Man’s best friend makes a great running companion, but is your dog ready for this?
Dogs are great motivators. Not only do they get you outside each day, but they are keen to do anything, anytime. Making your dog your loyal trail running companion will make him super fit and well behaved – he’ll be too tired to get up to mischief while you’re at work. For some, dogs add an extra level of security while running at night. But there’s more to getting your dog out the door and running at your side. Before you lace up your shoes and grab the leash, keep the following in mind:
- Does your dog lunge at other dogs and people, chase traffic and generally misbehave on a lead? If so, you should get these issues sorted by a professional before you start running with him.
- Keep your dog on a leash unless you are in a designated off-leash area. Many forest trails remain on-leash to protect native birds and because of pest control programs. If your dog is off-leash, don’t allow him to run ahead and out of sight where he might frighten other trail users. It’s best to keep him at your side, or just in front, and perfect your recall so he always comes when you call.
- Know your breed. Some dog breeds are athletic and can handle running more than others. Bulldogs and other short nosed breeds can’t handle long runs – or even short runs. If you’re unsure, research your breed or ask your vet.

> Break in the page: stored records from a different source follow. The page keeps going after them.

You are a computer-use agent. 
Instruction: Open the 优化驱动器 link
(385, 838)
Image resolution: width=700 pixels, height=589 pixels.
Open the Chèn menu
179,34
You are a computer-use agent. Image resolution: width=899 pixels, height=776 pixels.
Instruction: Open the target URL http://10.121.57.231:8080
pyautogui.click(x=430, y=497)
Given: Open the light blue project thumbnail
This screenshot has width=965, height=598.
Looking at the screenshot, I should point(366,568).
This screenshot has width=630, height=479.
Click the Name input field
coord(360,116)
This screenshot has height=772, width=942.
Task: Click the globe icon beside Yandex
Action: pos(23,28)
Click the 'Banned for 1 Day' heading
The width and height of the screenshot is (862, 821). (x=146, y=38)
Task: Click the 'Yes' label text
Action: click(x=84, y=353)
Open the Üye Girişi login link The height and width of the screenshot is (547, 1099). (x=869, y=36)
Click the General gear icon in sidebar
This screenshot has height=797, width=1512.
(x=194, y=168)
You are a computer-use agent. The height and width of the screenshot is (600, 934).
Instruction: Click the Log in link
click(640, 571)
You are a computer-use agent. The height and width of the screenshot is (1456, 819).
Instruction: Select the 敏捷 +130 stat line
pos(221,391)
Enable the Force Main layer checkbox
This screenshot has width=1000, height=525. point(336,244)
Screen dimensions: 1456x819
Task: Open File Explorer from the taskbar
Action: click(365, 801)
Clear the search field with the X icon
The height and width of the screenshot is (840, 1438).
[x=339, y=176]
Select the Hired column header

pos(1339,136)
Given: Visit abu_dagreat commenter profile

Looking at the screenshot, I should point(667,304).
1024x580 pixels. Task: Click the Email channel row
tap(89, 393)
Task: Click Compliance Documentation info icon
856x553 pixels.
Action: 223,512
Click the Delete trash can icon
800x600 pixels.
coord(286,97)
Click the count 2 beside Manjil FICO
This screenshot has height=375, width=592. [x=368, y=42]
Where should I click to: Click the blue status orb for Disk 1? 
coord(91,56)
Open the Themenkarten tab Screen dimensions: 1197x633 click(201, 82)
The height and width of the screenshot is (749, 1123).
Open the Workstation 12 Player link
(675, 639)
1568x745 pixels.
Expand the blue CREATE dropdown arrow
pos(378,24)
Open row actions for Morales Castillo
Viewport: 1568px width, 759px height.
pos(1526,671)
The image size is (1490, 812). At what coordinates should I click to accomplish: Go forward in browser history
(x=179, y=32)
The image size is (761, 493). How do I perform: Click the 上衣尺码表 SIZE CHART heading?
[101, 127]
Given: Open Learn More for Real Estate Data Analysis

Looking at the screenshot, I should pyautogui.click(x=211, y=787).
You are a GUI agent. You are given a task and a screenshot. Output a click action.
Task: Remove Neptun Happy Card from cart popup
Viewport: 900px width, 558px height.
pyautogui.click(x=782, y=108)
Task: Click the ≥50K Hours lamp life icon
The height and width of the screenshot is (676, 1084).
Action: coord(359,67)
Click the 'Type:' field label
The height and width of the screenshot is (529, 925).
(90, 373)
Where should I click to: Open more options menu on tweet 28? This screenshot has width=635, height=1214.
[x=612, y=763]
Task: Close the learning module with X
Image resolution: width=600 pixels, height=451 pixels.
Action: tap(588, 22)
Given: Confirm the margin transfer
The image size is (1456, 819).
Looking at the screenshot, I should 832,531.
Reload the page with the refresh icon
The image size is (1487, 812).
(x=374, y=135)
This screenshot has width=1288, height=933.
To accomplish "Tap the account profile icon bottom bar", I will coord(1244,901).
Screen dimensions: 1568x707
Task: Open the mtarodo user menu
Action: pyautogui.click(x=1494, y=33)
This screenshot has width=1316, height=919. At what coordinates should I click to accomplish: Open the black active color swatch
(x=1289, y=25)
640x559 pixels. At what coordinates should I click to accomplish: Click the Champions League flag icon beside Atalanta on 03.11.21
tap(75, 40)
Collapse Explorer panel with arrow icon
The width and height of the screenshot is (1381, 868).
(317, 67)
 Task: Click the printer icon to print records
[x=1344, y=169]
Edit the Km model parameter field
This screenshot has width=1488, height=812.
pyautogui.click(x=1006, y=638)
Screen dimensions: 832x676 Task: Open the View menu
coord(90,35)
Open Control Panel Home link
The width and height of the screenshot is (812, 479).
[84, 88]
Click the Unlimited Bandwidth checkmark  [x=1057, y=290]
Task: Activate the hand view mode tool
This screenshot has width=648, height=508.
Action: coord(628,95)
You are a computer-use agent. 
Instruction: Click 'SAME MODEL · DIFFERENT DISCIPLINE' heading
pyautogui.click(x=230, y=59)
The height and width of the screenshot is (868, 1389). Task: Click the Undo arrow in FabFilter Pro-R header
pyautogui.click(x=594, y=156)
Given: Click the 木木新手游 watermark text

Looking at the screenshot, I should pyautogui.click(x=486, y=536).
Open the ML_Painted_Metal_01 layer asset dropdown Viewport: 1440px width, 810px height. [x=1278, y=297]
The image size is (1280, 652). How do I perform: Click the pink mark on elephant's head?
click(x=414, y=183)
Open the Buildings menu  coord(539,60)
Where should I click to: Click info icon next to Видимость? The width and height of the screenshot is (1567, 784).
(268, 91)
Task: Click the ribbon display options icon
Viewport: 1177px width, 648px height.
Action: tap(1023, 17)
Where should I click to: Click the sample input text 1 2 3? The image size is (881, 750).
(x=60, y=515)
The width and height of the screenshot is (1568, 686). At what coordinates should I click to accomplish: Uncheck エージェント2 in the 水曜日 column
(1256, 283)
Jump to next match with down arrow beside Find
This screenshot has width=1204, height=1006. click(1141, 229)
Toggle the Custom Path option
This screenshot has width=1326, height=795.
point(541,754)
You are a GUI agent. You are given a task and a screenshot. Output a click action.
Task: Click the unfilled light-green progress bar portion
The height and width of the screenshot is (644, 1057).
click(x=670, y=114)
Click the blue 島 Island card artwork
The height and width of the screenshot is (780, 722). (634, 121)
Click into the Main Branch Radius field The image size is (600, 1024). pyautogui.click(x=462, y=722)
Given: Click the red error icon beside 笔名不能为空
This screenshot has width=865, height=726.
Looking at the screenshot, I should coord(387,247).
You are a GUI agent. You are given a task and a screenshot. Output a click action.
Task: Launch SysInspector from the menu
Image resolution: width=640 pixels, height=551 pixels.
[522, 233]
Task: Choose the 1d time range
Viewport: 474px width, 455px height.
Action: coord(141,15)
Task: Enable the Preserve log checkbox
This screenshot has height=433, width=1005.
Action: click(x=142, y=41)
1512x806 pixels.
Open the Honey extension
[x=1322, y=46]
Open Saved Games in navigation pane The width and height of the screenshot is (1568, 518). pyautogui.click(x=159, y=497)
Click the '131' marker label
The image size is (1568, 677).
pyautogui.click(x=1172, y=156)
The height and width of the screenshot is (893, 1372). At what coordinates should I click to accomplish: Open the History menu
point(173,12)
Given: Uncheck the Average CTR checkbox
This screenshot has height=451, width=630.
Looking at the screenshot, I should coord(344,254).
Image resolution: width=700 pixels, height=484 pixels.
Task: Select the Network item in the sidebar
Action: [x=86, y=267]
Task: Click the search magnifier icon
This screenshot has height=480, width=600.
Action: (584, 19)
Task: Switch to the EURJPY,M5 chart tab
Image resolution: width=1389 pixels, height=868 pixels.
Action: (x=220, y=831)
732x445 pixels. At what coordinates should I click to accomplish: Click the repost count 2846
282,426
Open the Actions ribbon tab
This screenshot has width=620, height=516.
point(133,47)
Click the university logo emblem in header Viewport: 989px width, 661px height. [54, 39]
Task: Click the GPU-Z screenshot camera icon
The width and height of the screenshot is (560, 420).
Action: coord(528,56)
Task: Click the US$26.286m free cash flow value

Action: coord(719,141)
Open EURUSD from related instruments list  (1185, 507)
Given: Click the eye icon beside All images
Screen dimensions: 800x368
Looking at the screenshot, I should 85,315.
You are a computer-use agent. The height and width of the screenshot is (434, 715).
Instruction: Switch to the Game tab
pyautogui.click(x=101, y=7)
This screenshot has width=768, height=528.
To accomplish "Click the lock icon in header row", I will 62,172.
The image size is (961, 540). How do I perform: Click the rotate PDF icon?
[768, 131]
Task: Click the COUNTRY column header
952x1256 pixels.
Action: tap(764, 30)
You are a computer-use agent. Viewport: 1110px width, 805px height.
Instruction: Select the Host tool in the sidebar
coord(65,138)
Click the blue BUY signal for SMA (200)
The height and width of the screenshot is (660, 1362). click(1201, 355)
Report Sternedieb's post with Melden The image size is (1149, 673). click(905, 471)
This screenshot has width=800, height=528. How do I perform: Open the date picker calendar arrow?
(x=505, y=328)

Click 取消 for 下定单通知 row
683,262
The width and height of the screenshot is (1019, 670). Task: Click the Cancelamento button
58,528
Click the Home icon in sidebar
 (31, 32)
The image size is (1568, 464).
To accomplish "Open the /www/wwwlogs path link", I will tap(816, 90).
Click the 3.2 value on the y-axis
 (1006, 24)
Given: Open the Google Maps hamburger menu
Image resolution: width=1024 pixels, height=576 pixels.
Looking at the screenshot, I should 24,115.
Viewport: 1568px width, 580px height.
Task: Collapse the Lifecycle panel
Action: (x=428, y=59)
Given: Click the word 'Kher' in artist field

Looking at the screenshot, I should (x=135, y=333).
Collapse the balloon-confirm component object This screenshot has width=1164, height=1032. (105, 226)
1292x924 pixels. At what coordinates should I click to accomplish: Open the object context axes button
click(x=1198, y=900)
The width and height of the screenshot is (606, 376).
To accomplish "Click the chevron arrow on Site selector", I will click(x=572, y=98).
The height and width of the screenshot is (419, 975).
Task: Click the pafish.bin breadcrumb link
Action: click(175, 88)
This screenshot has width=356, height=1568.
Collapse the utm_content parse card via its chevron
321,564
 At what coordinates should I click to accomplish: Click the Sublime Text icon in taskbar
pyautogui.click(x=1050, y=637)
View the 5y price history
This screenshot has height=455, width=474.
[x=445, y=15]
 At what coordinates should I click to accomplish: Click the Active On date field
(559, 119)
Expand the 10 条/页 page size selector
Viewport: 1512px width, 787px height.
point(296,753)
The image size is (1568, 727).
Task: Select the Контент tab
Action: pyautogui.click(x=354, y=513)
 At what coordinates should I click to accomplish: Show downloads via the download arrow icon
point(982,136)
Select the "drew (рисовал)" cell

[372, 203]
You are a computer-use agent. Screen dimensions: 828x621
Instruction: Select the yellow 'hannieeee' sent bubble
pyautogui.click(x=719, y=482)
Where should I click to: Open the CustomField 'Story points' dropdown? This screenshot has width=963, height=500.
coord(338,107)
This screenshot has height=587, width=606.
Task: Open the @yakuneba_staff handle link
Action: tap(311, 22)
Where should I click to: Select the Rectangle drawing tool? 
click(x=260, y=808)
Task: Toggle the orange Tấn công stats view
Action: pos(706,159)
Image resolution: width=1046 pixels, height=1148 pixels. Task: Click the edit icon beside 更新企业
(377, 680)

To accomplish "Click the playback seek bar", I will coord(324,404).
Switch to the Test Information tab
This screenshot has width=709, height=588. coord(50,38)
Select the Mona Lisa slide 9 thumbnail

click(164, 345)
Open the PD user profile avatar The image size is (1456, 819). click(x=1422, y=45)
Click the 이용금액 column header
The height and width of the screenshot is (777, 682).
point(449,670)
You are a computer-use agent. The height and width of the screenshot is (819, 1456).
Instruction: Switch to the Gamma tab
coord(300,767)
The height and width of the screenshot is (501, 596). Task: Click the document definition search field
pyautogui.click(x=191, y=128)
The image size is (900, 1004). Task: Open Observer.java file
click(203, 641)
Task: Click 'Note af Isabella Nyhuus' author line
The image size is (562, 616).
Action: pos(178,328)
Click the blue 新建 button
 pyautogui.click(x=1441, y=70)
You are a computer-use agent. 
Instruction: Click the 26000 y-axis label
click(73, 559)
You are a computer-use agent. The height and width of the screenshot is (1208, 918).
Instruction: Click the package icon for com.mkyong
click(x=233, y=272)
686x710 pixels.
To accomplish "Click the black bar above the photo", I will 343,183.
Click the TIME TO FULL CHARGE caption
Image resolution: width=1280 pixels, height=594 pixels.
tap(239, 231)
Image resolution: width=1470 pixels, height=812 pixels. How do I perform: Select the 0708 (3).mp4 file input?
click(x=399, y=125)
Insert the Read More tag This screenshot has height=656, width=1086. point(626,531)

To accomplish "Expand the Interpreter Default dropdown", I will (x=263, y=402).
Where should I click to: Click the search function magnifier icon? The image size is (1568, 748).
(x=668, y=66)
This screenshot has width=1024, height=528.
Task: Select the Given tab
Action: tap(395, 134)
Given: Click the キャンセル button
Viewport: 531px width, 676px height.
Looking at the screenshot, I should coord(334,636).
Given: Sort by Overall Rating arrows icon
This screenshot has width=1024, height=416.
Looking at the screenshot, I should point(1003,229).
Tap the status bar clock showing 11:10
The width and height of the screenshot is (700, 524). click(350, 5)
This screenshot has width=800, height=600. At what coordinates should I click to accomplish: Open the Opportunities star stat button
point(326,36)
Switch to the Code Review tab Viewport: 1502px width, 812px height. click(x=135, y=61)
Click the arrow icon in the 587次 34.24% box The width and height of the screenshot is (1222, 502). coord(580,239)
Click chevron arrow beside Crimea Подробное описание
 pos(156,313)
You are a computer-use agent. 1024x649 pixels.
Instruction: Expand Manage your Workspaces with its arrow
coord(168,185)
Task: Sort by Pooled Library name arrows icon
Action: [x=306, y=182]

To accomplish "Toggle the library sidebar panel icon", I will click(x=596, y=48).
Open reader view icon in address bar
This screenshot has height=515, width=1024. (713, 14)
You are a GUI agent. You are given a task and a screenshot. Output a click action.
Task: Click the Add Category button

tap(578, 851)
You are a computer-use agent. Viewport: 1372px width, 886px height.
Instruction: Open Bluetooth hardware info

- Avoid running in high temperatures. All dogs can develop heat stroke, so time your runs with the coolest part of the day – before 10am or in the evening. Signs of heatstroke include excessive panting and drooling, glazed eyes, sluggishness, being disorientated, foaming at the mouth and bright red gums and tongue. If your dog starts to vomit, have a seizure or collapses and becomes unresponsive, get him to your vet.
- Avoid feeding large meals or allowing excessive drinking at least one hour before and after the run. This is crucial in breeds with deep chests that are susceptible to ‘bloat’ and gastric torsion – a life-threatening condition.
- Water, water, water! Make sure water is available prior to, and after, a run. Some dogs may also like to have small amounts during long runs – easy in many forest trails where there are streams, but carry extra water just in case.
- Your dog’s pads aren’t protected like your feet. Watch where you’re running, take note of uneven ground, hot and rough surfaces and adjust your run. Dogs make great running companions accordingly. If your dog goes suddenly lame on a run, stop immediately and see a vet.
- Gradually increase distance. Just like us, it takes dogs time to build up their fitness. Start off slow and covering short distances, then gradually increase the distance and time running. Once you are at a level that you and your dog are comfortable with, be consistent. Don’t expect your dog to be able to run at full gallop for the duration. A pace which allows your dog to trot next to you will be more comfortable and safer. Discourage your dog from eating or drinking anything strange on the run. Rotten food material can be very attractive to dogs, but there might be poison bait stations along some trails that your dog might get at.
- Vet seal of approval. It’s a good idea to get your dog checked out before they join you in a running program. Different ages and breeds of dogs will tolerate running differently, so you could also chat to your vet about your dog’s diet and the amount of running that is good for him. And it goes without saying – always pick up after your dog, no matter where you go with him!